Joint/Back pain on 6MP - what drug next?

[Hokiepoker]

I was diagnosed with Crohn's in May or June of 2013 but had symptoms for a couple years prior before going to the doctor. I have been on Apriso and Prednisone for flare ups and was placed on 6MP before Xmas to try to get off the prednisone. I started to have joint pain and my doc thought it was likely from the Crohns but he stopped my meds until my lab work came back and my C reactive proteins were elevated so he placed me back on the drug a couple days later. Within 2 hours of taking a dose my joints ached and I could barely walk and then my lower back experienced severe pain that left me unable to walk. I had to be taken in an ambulance and was in essence paralyzed for about 6-12 hrs. No long term damage but now I'm only on Apriso but flare ups have placed me back on pred. My doc wants me to start remicade first or possibly humira if I choose. I guess my question is if anyone else has experienced this and if so did they have any reactions once starting any other drugs. I don't want to take prednisone long term and I don't want flare ups but I'm a little nervous that other drugs may cause problems with possibly longer reactions. Any advice is appreciated.

 

[CrohnsChicago]

Hello there. Sorry for the delayed response. It has been about a month since you posted this. have you and your doctor come up with a solution since then?

Sounds like it was a very intense experience and it is the first I have heard of something this severe and related to joint pain and becoming paralyzed while on 6-mp. Is your doctor convinced that was the medication that caused all of this?

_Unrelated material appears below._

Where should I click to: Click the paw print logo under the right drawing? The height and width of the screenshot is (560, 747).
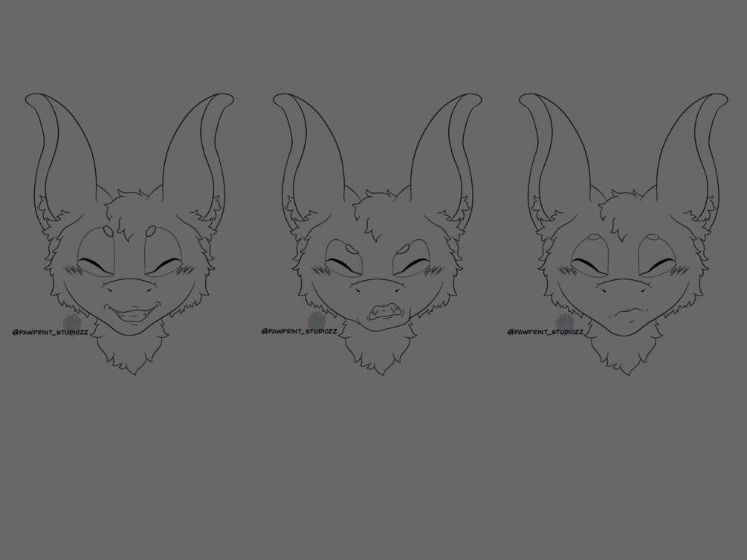click(563, 319)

I have heard humira is good for joint pain/arthritis based on what some have posted here on the forum. yes there are more side effects and some lifestyle changes that may need to be considered when you take biologics such as remicade or humira, but you just have to weigh the risks vs. the benefits, gather as much info as you can and do what you feel is best for your condition.

 

[Hokiepoker]

Sorry for my late reply. It's been hectic at work and life. It was definitely the meds that caused my problems. Was starting to get pain in joints and lower back so called my doctor and since this can be a side effect we stopped my meds until we did some blood work and it was found my C reactive proteins were high. He figured the GI disease was triggering the joint pain and said we may need yo go back on meds and possibly a higher dose. I had been off the meds but already had 1 trip to the ER for the back pain. Days later I restarted the 6MP and within 2 hours my joints ached and another hour or so I couldn't move and the ambulance came to take me away in intense pain. Took about half a day until I was able to stand. No problems with my joints since my recovery and being off my meds. I recently started Humira so we will see how that goes. My doc wanted me to start remicade but with my work schedule I couldn't really take off for the infusions do I figured if start with Humira. If it doesn't work I guess I'll go to remicade. Thanks for the post.

 

[San]

Hi Hokiepoker - I am in Australia and I had the exact same reaction to Imuran in 2011!! I posted a thread to try and find anyone else who had a similar reaction. I found it very difficult to get medical staff to believe it was the Imuran until I couldn't walk two hours after taking it, then it was pretty clear! The way the system works here, the next thing they try is 6-MP so I have been on between 50-75mg since then. I have had ongoing issues with weird side effects, a sacral fracture that none of my specialists could explain, back pain and extreme fatigue, and I was still getting flare ups every now and then. I just found out I am what they call a "shunter", my body is no longer metabolising the 6-MP so now they have me on allopurinol and 25mg of 6-MP for the last week. My back is killing me by midday, I'm ready to throw in the towel and ask them just to apply for Humira, I feel like a lab rat :/

 

[San]

http://www.crohnsforum.com/showthread.php?t=21534

 

[Hokiepoker]

If I were you I'd get off the 6MP immediately. I would rather be on prednisone rather than go through that kind of pain. There are other options and you can use the prednisone for transitioning. I know it's not good long term but the pain for me was intense with my joints and my lower back. Don't go on Imuran either since it works similar to 6MP. Sorry you have to go through the pain. I feel for you. Humira started working for we within a couple weeks and getting better all the time. Not 100% perfect yet and I still have some fatigue but they need to believe you it's the drug. If not find a new doc. Take care.